_SERIE DI COMPITI_.
**a.** Secondo il brano su Ida e Pietro, quali personaggi sbloccano la situazione di Ida?
**b.** Riprendi il brano su Ida e Pietro e prosegui la scrittura a partire dalla sua ultima frase.

_BRANO DI PARTENZA_.
La stessa sensazione di assenza caratterizza anche la relazione tra Pietro e Ida. Il loro rapporto si costruisce per sottrazione: «a tenere insieme me e mio marito erano le cose che non facevamo». Non comprano una casa, non hanno figli, dormono l’uno accanto all’altra senza fare l’amore e a distanza ritornano a essere due monadi, due individui separati che non chiedono, non interrogano. Dieci anni prima, quando ancora la loro relazione era agli inizi, si spogliavano e si ritrovavano felici, ma poi anche quello era andato sfumando e il matrimonio era diventato «uno stare insieme ogni giorno, prendere insieme ogni decisione, conoscere a memoria l’odore, il sesso, il carattere dell’altro». Pietro, semplicemente, è la persona a cui Ida ha affidato la propria vita presente: «a volte mi dicevo che non avrei più saputo prenotare una visita dal dentista da sola e non avrei pagato bollette e tasse». Lo spazio riservato a lui nel romanzo non è il giorno, ma la notte, quando Ida si perde nell’inconscio di trame e pensieri che ricamano immagini surrealiste e inquietanti. Il marito diventa allora la figura a cui aggrapparsi dopo un incubo o quando non si riesce più a dormire: «nel sonno c’è Pietro e con lui i fatti e le persone mi fanno meno paura». Tuttavia Pietro non appare mai concretamente, è solo una voce al telefono (e in questo forse assomiglia al padre: un’altra impalpabile presenza, la cui reale esistenza potrebbe anche essere messa in dubbio). Non potrebbe però essere altrimenti: è solo in quei momenti, quando non è accanto a lei, che Ida si accorge infatti della necessità di suo marito. La distanza è ciò che permette loro – prima come adesso – di costruire un rapporto stabile e confortante (a differenza di quello che lega madre e figlia).
Se marito e madre non sanno aiutare Ida, la soluzione al trauma deve dunque venire da un’altra direzione. Sono i personaggi di Sara e Nikos, con le loro rispettive storie, a sbloccare la situazione: entrambi costringono la donna a confrontarsi con la fine di legami, che si spezzano rompendo quel filo sottile che la unisce al passato.

_SEZIONE DATI_.

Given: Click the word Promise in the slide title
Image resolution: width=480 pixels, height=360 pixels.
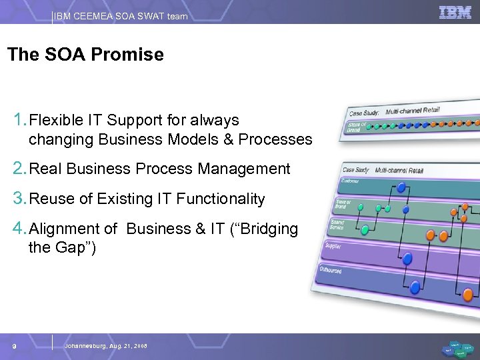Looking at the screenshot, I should [131, 55].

_RISPOSTE AI COMPITI_.
**a.** Sara e Nikos, con le loro rispettive storie.

**b.**
L’amicizia tra Ida e Sara si è ormai consumata, non è più possibile recuperare quella complicità di confidenze che derivava loro dalla condivisione degli anni del liceo: la vita le ha allontanate. E lo stesso accade con Nikos, il ragazzo che sta lavorando sul tetto di casa e di cui Ida è diventata amica: anche lui, dopo averle raccontato della sofferenza che nasconde dentro, lascia il mondo della protagonista. Entrambi questi abbandoni dolorosi permettono di capire ciò che per anni le era mancato: «imparare a dire addio». Partecipando a un lutto altrui e non personale, aprendosi al dolore degli altri, Ida elabora il proprio e grazie a questo cambiamento è finalmente capace di abbandonare alle onde il ricordo del padre, liberandosene definitivamente.
Il romanzo di Terranova si chiude così, con un’ultima risata di Ida, il padre che esce di scena e «il mio teatro che resta vuoto». Lo spettacolo è finito, gli spettatori possono alzarsi e uscire: Terranova ha raccontato una moderna e intima tragedia greca, in cui non si narra di una guerra crudele combattuta nella polvere e sotto a un sole rovente, ma di una battaglia intima e personale, tutta interiore, capace ugualmente di mietere vittime. È per questo che il libro è dedicato in particolare ai sopravvissuti, a chi cioè avendo a modo suo sofferto potrà riconoscere in Ida parte della propria battaglia e insieme a lei forse anche guarire. Perché ciò che Terranova ci ricorda è che per fortuna alcune storie, come questa, si chiudono a volte su un lieto fine e permettono ai protagonisti di proseguire, permettono nonostante tutto di sopravvivere.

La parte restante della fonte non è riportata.